◆ **Task prompt**
At the line containing "640x424 pixels.", begin repeating lines exactly, and stop only after the final line of the records below.
Entries provided Start Marker
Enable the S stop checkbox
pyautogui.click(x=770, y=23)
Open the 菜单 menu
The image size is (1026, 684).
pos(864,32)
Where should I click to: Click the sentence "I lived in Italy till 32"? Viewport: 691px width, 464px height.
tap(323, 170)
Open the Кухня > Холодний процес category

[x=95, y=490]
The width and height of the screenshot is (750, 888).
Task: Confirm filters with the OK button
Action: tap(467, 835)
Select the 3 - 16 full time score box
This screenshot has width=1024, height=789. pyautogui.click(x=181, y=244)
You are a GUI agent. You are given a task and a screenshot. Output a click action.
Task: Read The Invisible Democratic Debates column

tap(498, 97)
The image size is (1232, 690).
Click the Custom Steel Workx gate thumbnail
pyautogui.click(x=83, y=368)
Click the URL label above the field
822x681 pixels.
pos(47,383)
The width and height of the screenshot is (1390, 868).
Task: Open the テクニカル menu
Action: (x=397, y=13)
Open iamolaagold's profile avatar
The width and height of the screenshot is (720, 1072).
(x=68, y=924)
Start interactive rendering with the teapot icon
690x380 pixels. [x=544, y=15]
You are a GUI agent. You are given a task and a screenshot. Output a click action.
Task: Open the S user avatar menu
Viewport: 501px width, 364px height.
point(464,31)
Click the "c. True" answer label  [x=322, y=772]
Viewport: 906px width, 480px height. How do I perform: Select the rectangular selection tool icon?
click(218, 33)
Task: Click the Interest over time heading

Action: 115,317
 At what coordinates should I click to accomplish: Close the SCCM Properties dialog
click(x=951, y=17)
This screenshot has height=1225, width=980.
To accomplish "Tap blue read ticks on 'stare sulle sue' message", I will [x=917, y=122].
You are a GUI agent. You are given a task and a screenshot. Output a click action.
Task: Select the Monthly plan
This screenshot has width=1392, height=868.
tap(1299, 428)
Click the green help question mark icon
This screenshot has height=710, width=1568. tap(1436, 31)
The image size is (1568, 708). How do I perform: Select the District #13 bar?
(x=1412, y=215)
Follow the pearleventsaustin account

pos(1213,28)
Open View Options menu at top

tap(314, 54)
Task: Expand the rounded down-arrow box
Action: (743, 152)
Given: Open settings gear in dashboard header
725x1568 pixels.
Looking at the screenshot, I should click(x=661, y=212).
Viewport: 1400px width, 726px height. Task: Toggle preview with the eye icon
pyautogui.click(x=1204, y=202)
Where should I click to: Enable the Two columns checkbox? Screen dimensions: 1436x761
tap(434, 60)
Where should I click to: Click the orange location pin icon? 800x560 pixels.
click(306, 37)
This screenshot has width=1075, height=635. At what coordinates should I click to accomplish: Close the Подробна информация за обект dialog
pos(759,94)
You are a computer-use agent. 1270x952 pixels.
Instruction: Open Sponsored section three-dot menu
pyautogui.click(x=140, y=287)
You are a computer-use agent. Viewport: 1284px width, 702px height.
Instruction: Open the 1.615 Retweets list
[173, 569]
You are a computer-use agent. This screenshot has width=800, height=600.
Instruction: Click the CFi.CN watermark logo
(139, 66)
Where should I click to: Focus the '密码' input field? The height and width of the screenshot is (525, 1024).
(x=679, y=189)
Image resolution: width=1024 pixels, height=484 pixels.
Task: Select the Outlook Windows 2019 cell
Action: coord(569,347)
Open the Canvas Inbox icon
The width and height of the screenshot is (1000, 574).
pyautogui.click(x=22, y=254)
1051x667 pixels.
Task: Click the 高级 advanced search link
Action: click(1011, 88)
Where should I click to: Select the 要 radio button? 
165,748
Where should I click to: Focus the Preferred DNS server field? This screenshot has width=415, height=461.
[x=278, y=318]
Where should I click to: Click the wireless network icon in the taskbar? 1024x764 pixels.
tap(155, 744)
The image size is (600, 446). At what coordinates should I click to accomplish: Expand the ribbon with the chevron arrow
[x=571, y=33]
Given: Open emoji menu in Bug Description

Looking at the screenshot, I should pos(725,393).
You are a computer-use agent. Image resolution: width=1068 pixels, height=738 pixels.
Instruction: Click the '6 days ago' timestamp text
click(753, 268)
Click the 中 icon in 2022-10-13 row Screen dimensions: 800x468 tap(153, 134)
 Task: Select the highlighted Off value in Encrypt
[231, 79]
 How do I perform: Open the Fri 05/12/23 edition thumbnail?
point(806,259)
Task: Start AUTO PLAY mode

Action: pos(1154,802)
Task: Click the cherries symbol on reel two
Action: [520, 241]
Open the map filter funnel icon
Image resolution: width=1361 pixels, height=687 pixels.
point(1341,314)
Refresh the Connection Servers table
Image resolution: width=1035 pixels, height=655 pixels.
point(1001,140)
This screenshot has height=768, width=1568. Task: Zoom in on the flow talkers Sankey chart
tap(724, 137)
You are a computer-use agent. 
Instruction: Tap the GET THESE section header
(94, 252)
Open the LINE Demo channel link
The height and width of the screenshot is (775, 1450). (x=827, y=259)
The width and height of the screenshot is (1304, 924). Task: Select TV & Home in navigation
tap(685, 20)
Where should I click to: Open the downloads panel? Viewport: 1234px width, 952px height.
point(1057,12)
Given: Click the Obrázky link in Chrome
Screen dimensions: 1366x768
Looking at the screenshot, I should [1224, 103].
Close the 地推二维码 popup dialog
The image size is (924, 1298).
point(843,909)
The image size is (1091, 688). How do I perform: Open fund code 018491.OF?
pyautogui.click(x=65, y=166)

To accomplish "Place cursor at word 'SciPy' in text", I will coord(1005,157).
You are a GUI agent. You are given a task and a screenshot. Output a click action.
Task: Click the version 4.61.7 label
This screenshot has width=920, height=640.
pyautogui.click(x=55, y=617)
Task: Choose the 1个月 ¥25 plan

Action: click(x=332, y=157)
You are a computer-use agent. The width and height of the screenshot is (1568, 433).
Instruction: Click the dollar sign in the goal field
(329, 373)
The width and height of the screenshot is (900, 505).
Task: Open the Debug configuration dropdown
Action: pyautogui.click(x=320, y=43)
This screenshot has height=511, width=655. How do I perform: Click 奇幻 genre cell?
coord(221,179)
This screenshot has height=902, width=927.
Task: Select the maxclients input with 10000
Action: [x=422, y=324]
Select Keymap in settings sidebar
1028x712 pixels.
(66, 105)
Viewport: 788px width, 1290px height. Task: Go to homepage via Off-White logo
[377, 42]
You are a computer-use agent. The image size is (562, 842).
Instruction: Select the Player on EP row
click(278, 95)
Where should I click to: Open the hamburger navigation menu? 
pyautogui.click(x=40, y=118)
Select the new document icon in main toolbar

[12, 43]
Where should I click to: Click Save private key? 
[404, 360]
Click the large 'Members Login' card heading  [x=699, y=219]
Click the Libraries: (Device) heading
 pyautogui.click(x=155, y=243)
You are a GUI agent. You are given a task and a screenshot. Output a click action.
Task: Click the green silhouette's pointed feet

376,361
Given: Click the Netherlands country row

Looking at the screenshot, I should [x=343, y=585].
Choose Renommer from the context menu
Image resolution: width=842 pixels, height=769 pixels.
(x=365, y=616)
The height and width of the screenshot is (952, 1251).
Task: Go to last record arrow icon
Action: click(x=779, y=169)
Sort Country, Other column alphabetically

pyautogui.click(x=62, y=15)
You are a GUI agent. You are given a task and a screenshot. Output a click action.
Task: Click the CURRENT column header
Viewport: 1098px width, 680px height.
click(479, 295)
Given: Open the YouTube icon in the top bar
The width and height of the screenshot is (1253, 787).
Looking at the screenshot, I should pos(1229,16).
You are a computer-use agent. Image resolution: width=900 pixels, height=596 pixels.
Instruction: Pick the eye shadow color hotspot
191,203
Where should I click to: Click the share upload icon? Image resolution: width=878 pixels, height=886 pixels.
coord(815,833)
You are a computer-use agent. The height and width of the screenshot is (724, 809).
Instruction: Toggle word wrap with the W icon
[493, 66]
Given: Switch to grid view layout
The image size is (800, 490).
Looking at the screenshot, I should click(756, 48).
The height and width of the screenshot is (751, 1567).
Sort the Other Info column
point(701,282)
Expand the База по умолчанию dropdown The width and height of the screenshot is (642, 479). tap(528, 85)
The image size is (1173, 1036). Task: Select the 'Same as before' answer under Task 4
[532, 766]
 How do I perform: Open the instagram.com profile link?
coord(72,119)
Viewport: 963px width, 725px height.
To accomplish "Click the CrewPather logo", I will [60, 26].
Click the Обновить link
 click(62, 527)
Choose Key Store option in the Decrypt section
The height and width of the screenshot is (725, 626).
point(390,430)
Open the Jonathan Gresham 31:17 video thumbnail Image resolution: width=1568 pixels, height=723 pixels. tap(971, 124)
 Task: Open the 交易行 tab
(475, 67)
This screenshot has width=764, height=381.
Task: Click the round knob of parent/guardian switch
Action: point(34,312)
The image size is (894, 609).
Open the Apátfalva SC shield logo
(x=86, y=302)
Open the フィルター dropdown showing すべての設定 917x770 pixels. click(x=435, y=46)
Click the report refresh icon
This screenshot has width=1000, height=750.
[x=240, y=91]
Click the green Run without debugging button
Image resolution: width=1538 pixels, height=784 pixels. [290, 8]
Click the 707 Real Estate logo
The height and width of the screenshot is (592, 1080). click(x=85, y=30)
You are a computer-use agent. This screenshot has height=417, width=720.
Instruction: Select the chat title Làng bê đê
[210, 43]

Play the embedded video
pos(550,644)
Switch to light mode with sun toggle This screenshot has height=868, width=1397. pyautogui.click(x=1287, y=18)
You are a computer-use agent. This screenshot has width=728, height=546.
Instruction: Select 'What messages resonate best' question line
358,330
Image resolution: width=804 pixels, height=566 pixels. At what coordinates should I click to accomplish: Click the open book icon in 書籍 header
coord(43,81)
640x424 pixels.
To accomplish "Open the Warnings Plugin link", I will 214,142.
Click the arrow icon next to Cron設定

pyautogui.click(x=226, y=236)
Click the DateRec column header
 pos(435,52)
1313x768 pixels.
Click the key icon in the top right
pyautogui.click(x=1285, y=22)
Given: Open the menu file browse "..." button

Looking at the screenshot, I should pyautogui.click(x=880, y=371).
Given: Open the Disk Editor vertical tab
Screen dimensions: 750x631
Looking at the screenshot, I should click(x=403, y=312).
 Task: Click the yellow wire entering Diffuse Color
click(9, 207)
Entries provided End Marker
◆ **Result of this task**
640x424 pixels.
To accomplish "Open the Warnings Plugin link", I will 214,142.
Click the arrow icon next to Cron設定

pyautogui.click(x=226, y=236)
Click the DateRec column header
 pos(435,52)
1313x768 pixels.
Click the key icon in the top right
pyautogui.click(x=1285, y=22)
Given: Open the menu file browse "..." button

Looking at the screenshot, I should pyautogui.click(x=880, y=371).
Given: Open the Disk Editor vertical tab
Screen dimensions: 750x631
Looking at the screenshot, I should click(x=403, y=312).
 Task: Click the yellow wire entering Diffuse Color
click(9, 207)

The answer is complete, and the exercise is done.